Ashton Lamb, 17, agrees: “We had a week in the Peak District, and we went to Sheffield and looked at different transects. We looked at rivers as well.” Ashton is aiming to go to either Newcastle or Northumbria to study geography.

In addition, students appreciate the resources that are available to help them, the way they have always been encouraged to aim higher, and the individual lessons that are laid on when they struggle. And they are also pleased to have been called on to help select a new geography teacher - luckily their choice chimed with the school’s.

Dot Kell says the key to good geography teaching is “variety and making it real”. She is careful to make sure pupils don’t revisit the same topics in different years any more than they have to.

Susan Askew says it’s not dumbing down. “Children like complex information and interesting facts - like the giant sea-going lice in Antarctica.”

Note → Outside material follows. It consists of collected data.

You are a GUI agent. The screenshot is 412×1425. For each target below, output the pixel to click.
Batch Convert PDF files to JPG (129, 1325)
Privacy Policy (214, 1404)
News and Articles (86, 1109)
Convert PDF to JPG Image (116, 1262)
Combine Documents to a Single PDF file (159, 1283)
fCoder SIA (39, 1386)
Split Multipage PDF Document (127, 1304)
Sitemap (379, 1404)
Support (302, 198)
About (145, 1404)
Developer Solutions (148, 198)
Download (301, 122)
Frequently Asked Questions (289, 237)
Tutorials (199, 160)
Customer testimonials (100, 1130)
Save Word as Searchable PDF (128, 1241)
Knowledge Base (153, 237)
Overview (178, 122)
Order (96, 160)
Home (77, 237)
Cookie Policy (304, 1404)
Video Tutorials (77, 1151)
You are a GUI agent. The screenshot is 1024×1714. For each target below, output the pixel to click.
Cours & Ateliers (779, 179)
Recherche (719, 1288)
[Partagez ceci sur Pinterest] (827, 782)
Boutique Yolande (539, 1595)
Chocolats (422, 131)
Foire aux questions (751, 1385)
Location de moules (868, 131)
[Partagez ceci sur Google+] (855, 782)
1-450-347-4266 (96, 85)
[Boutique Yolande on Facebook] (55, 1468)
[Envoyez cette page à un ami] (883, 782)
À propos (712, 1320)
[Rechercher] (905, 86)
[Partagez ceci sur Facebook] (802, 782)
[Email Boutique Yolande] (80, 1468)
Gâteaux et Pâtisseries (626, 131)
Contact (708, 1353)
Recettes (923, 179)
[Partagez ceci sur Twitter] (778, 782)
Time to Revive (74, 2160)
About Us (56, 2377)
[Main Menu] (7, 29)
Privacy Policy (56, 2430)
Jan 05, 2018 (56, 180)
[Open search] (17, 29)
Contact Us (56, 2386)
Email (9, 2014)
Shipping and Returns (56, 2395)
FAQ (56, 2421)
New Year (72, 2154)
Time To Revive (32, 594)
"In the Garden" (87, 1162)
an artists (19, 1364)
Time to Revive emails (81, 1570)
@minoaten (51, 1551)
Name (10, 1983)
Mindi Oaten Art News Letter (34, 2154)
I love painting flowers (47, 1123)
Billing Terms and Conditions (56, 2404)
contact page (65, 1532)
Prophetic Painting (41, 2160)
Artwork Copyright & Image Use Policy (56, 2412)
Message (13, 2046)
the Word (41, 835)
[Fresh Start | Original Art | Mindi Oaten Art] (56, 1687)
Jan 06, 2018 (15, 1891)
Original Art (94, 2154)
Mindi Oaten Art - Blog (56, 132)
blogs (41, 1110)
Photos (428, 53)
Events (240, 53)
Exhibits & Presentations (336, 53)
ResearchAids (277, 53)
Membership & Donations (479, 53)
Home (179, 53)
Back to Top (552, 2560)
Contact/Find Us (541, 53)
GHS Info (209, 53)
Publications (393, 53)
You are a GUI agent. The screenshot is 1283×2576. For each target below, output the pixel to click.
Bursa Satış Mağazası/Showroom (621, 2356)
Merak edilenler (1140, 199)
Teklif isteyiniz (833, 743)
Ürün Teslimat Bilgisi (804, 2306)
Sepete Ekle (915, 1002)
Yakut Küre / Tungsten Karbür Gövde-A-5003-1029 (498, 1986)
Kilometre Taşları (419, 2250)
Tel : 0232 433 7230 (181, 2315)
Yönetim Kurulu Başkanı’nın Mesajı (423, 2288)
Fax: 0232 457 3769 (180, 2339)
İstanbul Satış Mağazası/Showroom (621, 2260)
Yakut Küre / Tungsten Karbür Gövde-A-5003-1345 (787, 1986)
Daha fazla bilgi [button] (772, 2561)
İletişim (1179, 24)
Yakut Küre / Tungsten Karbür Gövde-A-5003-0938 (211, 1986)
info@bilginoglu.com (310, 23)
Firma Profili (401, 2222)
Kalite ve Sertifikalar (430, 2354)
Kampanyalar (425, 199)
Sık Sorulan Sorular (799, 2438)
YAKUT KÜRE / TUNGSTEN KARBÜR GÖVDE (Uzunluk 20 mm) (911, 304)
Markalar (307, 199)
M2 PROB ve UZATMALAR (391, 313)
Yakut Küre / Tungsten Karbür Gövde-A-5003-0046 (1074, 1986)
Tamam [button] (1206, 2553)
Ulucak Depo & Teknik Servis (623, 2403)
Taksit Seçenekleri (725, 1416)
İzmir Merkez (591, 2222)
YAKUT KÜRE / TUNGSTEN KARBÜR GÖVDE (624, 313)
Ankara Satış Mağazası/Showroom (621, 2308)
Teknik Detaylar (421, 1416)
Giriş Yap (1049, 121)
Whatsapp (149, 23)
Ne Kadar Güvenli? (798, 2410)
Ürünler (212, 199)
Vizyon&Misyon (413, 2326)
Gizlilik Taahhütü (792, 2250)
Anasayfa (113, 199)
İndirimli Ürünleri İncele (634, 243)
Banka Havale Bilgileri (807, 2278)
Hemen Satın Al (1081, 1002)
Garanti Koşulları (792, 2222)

James McGrah says “Whenever you get a chance, tie it in.” He took a video of rivers when he was on holiday in Germany. “They (the pupils) can relate to that, and they like it when you do daft and silly things.”

The geography team at Ryton has worked together for many years. They bring differing skills to their work. Dot is a senior moderator with Edexcel and knows everything about the demands of the exams and coursework.

She also produces meticulous notes and resources. Susan is knowledgeable about ICT, and James has travelled widely and has, pupils say, a story for every occasion.

They share copious ICT files - staff and students alike agree Dot is Queen of the PowerPoint presentation - and also a real passion for their subject.

Exam results reflect this. Top-grade GCSEs have gone up from 59 per cent in 1999 to 80 per cent last year, with 13 per cent of these A*s - and a healthy 30 pupils embarking on AS level.

Most AS students at Ryton go on to study A-level, and last year half of them got a grade A. Geography is a popular university choice, and many past students now teach geography throughout the North-east, as well as in other parts of the UK and in Africa.

“We are very proud of this,” says Dot.

Geographical interest is sparked in younger pupils by giving them opportunities to make presentations on geographical topics and making sure citizenship issues are woven into the curriculum, along with maths and ICT skills.

The department keeps careful records of exam grades, and sixth-formers find it helpful to have individual monitoring cards showing them exactly how many marks they need to attain particular grades.

Sixth-form students also attend a regional conference that Dot Kell organises, and which attracts 350 students from all over the north of England. In the morning sessions, students have a talk from Sue Warn, the chief examiner for Edexcel Specimen B, before working with university student mentors on presentations based around a synoptic paper. Meanwhile Sue Warn moves on to offer the accompanying staff an inservice training course in the afternoon.

Dot is concerned that the new workplace agreement is making supply cover more expensive and therefore much harder for geography teachers to arrange field trips. She also worries that parents’ dated perceptions of geography are stopping some students from taking the subject.

Susan Askew agrees: “They really need to know we’re no longer teaching the life cycle of the cocoa pod!”